My question is, given two planes of two different charge density, say $\rho$ for the bottom one and $-2\rho$ for the top one. Obviously, the field in between the planes is perpendicular to them.
But using Gauss law, if we enclose only one of the surfaces, we get that the electric field between the planes should only depend on the charge density of that plane, but by superposition we have that $E=\frac{3\rho}{2\epsilon_0}$, which is not equal to any one field generated by one plane.
What went wrong in my application of Gauss law?
Best Answer
In the original application of Gauss's law to one infinite plate of charge, you have 2 Gaussian surfaces over which you have to integrate - the two faces of the pill box parallel to the plate (the 4 faces perpendicular to the plate you don't have to integrate over because the E-field will be parallel to those surfaces and so the flux will be 0). You can assume that these 2 faces have the same electric fields moving across them (you set up the Gaussian surface so that these 2 faces are equidistant from the plate) and so you get the standard result for electric field due to an infinite plate.
When you have 2 infinite plates, you can no longer say that the 2 faces have the same electric fields moving across them since you can't have the two faces being equidistant from both plates at the same time. So, Gauss's law is still valid, but you just can't factor out the electric field in the equation like you could with one plate. The easy way to solve the problem then is by using superposition.
Gauss's law is always correct, you just need a high degree of symmetry to easily apply it. If the symmetry is broken, the law becomes harder to apply.

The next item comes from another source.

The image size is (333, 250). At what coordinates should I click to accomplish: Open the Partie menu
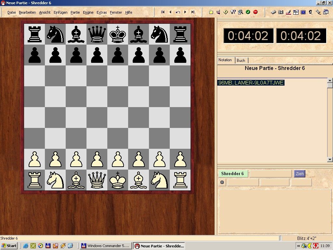pyautogui.click(x=75, y=12)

EDIT: As per request: Gauss's law says that the total integral over a closed surface of the electric flux is equal to the enclosed charge. That's all it says. For charges which are not enclosed by the Gaussian surface, they don't affect this total integral because any electric flux going into the gaussian surface will also exit out of that Gaussian surface. Gauss's law doesn't say that external charges don't affect the electric field itself on that surface.